千葉工業大学は、この春の一般入学試験で50,888人という、創立以来最も多い志願者数を記録しました。この数は、夜間部(第二部)を除きますと、全ての日本の大学782校中12番目に多い数であり、東京理科大学を抜いて理工系の大学では第一位でした。これは、千葉工業大学がたくさんの高校生に注目され選ばれた証であると大変嬉しく思っています。

皆様の御子女に関係の深い教育面におきましても、教員の教育能力を高めるファカルティ・ディベロップメントの推進をはじめ、教育の質向上のための様々な教育改革を実行しております。徐々にではありますが、改革の成果も表れております。御父母の皆様には大変ご心配をおかけしておりました退学者の数は、この2年間で190人以上減少致しました。

千葉工業大学の建学の精神にある、世界文化に技術で貢献できる人材の育成を目指し、理事長・学長の信頼に基づいた意思決定と大学運営、教職員の相互協力の下に行う改革、教育・研究の活性化、グローバル社会に対応する能力を伸ばすための留学や海外交流の機会の増加や語学力の強化等に引き続き力を入れ、学生の身になり、学生に必要な力を伸ばす教育を更に充実させてまいります。

さて、この200年足らずの間に、私達の生活は大きく変化しました。私見ではございますが、現在日本で暮らしている私達は、大人から子供まで、たぶん江戸時代の殿様よりも美味しいものをたくさん食べていると思います。便利で安全な暮らしを送っていると思います。このような生活を実現した最も大きな要因は、科学技術の進歩、技術革新に他なりません。しかし、技術革新は人に対して有益であるだけではありません。高度な技術は、人の働き方を変えて行きます。既に私達は、人と機械が競争する時代を生きています。

著名な研究者である、デューク大学のCathy N. Davidson教授は、今の小学生の65%は、将来彼らが大学を出る時には、現在は存在しない職業に就くと述べています。またオックスフォード大学のCarl Benedikt Frey博士らは、アメリカ合衆国の全ての職種のうちの47%は、今後10から20年の間に自動化・機械化される可能性が高いと予測しています。

このようなことは、決して海の向こうの国だけの話ではありません。現在日本では、国民の約30%が製造業に携わって生計を立てています。しかし30年後にはこれが10%に減ると予測されています。その理由には、企業が工場等の生産拠点を人件費が安く市場に近い海外に移転すること、技術革新により人手をかけずに大量生産が可能となること等があります。
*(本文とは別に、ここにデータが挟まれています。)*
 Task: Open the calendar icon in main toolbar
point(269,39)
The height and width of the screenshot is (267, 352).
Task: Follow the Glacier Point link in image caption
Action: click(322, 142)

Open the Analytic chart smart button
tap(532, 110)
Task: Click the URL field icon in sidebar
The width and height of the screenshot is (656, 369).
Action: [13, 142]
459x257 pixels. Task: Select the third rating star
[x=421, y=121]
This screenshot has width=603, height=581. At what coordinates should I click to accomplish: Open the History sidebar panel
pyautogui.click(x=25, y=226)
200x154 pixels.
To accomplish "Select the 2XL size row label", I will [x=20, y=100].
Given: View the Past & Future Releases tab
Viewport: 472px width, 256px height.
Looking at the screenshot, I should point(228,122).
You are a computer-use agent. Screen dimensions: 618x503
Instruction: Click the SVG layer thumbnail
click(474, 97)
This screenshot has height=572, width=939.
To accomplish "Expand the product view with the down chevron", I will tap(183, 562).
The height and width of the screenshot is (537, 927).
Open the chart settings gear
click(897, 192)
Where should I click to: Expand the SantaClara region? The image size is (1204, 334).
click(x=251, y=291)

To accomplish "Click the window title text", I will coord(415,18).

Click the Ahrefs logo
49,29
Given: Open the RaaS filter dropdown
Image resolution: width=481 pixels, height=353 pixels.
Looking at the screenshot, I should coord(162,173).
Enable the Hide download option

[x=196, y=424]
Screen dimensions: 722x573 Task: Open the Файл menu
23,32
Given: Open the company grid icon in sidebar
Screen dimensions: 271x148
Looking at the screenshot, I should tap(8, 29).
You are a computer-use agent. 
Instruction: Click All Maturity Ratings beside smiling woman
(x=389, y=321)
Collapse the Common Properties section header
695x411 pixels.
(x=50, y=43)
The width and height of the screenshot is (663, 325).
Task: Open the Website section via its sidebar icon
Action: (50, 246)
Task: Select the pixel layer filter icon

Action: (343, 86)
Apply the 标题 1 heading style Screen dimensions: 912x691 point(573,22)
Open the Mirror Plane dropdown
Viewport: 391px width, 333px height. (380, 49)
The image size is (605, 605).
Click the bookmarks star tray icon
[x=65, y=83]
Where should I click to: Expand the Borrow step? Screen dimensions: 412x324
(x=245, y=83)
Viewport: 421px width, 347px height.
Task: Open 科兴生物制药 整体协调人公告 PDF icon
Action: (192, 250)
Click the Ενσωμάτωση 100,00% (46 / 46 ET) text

従って、これからの社会に必要とされる人材は、従来の高品質大量生産を牽引する専門人材から、発想力と問題発見力とリーダーシップを兼ね備えた、日本にイノベーションをもたらす高度なグローバル理工系人材に変わって行きます。私は、このような能力を身につけて社会に出るために、是非御子女には大学院修士課程に進学して頂きたいと思っています。前述のCarl Benedikt Frey博士らも、学歴と賃金の高い職業は、たとえ技術革新が進んだとしても自動化・機械化されにくい傾向があると明言しています。

千葉工業大学PPAは、私が生まれる12年も前の、昭和24年11月26日に設立されたと聞いております。以来、御父母の皆様と教職員の密接な連絡と協力により、御子女の勉学環境、課外活動の充実とその援助のために幅広く活動して頂いております。皆様の御援助に心から感謝申し上げますと共に、引き続き御支援御協力賜りますことをお願い致しまして簡単ではございますが御挨拶とさせて頂きます。

どうもありがとうございました。